Document excerpt:
--------------------

The 2009 Mid-American Conference football season is an NCAA football season that was played from September 3, 2009, to January 7, 2010.  The Mid-American Conference consists of twelve full-time members, with Temple University holding an affiliate membership for football.

Previous season 
Ball State entered the 2008 MAC Championship Game undefeated and as the champion of the West Division.  This was also their first ever appearance in the game.  Ranked #12 in the country, they faced East Division champion Buffalo in the annual contest held at Ford Field.  That was Buffalo's first appearance as well.  The Bulls upset Ball State and took the MAC Championship, giving Ball State their first loss of the season.

After the championship game ended, four MAC football head coaches either resigned or were fired from their teams.  This began with Ball State's coach Brady Hoke, who resigned to pursue a head coaching job at San Diego State University.  He was replaced by Stan Parrish for the 2009 season.  Parrish was promoted internally after serving as Ball State's assistant football coach for four seasons.  The only other head coaching change in the West Division was in Eastern Michigan where Jeff Genyk, head coach for the past five years, was fired after a combined 15–42 record.  He was replaced by Ron English, who served as an assistant coach at the University of Michigan for five years as well as the University of Louisville during the 2008 season.

In the East Division, two schools also saw head coaching changes.  Miami University's head coach Shane Montgomery resigned after a 2–10 record in the 2008 season.  His best season at Miami was in 2005 when he led the team to a 7–4 overall record and a tie for the MAC East title.  However, in that season Akron won the tiebreaker to play in the MAC Championship Game against West champion Northern Illinois.  Montgomery was replaced by Mike Haywood who served four years as Notre Dame University's offensive coordinator.  At Bowling Green, six-year head coach Gregg Brandon was fired.  However, Brandon did find another job in college football when he was named the new University of Virginia offensive coordinator.  He was replaced at Bowling Green by Dave Clawson, who was the offensive coordinator and quarterbacks coach at the University of Tennessee.

--------------------

Listed entries:
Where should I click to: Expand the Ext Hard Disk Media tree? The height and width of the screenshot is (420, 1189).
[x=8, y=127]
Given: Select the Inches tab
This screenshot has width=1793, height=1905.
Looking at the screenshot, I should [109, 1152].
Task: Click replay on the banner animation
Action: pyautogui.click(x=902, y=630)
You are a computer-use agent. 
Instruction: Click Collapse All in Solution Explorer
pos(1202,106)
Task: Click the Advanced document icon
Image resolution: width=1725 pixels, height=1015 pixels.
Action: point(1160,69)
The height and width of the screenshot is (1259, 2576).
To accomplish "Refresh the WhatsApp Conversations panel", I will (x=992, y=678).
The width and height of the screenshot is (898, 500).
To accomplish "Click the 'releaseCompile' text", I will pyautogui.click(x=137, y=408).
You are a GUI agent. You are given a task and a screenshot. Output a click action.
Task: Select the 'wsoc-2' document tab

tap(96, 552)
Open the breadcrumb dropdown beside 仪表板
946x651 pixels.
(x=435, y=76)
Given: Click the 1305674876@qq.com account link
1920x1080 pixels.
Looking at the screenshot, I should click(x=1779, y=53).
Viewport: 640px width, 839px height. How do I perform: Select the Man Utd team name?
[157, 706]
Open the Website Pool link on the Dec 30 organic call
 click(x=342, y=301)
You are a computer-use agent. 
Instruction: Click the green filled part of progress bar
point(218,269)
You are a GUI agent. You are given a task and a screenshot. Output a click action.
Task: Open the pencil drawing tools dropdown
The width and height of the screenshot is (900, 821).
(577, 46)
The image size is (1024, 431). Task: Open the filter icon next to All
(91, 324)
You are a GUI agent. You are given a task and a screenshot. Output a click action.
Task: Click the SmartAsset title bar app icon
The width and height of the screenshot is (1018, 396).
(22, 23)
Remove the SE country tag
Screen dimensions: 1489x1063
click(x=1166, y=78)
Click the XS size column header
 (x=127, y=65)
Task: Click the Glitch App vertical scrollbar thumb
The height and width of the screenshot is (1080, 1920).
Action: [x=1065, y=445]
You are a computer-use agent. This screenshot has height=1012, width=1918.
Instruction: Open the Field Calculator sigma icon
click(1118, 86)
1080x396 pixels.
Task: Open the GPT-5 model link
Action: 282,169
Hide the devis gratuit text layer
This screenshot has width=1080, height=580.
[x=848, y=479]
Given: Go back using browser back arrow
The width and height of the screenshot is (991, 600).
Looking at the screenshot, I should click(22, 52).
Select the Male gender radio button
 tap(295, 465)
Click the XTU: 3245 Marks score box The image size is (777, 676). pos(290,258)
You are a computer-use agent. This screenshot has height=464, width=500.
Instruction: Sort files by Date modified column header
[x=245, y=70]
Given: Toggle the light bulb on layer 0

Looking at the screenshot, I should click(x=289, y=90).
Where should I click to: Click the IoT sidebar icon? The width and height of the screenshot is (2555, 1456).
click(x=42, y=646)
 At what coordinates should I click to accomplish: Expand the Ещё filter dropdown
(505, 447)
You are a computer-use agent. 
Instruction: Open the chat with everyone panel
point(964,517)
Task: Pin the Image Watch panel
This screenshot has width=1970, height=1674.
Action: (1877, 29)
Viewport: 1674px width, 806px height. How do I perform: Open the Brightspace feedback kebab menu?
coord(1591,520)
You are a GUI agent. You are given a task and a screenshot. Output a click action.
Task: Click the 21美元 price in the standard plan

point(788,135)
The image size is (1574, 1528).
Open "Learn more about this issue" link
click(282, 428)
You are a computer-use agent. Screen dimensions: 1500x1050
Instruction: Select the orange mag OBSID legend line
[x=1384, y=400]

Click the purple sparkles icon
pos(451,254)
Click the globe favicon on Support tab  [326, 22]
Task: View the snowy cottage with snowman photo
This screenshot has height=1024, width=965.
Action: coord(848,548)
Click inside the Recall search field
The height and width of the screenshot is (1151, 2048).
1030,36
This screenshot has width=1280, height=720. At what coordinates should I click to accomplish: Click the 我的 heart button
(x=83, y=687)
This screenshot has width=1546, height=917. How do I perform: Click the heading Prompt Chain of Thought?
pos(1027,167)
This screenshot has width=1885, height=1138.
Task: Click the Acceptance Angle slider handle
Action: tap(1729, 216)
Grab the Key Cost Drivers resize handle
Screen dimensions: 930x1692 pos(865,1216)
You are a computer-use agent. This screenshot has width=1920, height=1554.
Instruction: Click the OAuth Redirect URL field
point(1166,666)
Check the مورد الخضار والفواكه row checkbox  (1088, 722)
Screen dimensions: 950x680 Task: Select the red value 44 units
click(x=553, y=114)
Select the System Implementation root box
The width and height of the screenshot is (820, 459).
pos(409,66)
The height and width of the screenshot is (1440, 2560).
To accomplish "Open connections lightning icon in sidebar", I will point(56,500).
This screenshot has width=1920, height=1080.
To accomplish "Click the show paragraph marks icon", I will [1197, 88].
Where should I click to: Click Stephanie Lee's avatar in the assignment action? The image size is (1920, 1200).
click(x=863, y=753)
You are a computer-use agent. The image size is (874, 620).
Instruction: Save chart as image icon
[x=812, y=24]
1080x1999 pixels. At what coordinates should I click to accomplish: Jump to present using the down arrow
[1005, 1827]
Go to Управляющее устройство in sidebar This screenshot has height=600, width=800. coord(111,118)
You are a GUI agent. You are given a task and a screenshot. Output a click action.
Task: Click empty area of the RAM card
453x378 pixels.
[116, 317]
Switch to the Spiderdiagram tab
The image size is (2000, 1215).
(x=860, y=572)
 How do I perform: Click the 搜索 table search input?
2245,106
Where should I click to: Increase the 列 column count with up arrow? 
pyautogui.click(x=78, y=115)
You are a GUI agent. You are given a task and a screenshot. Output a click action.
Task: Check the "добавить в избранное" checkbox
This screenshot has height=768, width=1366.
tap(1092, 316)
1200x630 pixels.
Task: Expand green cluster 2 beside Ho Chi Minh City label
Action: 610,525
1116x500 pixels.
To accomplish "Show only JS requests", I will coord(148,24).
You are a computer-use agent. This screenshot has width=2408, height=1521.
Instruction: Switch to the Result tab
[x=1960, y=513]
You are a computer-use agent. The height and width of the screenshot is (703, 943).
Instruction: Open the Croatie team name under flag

--------------------

Direction A:
In the text on the 2009 Mid-American Conference football season, who replaced Brady Hoke as Ball State's head coach for 2009?
Direction B:
Name every head coach who resigned or was fired after the 2008 championship game, as given in the text on the 2009 Mid-American Conference football season, along with each one's school.
Direction C:
Summarize the text on the 2009 Mid-American Conference football season in two sentences.

Correct response A:
Stan Parrish

Correct response B:
- Brady Hoke, Ball State (resigned)
- Jeff Genyk, Eastern Michigan (fired)
- Shane Montgomery, Miami University (resigned)
- Gregg Brandon, Bowling Green (fired)

Correct response C:
The 2009 Mid-American Conference football season ran from September 3, 2009, to January 7, 2010, with twelve full-time members and Temple University as an affiliate member for football. After Buffalo upset previously undefeated Ball State in the 2008 MAC Championship Game, four head coaches resigned or were fired, and Ball State, Eastern Michigan, Miami, and Bowling Green replaced them with Stan Parrish, Ron English, Mike Haywood, and Dave Clawson.